» **RECORDS SUPPLIED**

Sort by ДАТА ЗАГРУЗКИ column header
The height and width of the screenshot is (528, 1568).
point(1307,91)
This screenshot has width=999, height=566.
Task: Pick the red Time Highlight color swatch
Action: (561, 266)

» **AIM OF THE TASK**
Return every line of the records above, unchanged and in the same order.

» **SOLVED EXERCISE**
Sort by ДАТА ЗАГРУЗКИ column header
The height and width of the screenshot is (528, 1568).
point(1307,91)
This screenshot has width=999, height=566.
Task: Pick the red Time Highlight color swatch
Action: (561, 266)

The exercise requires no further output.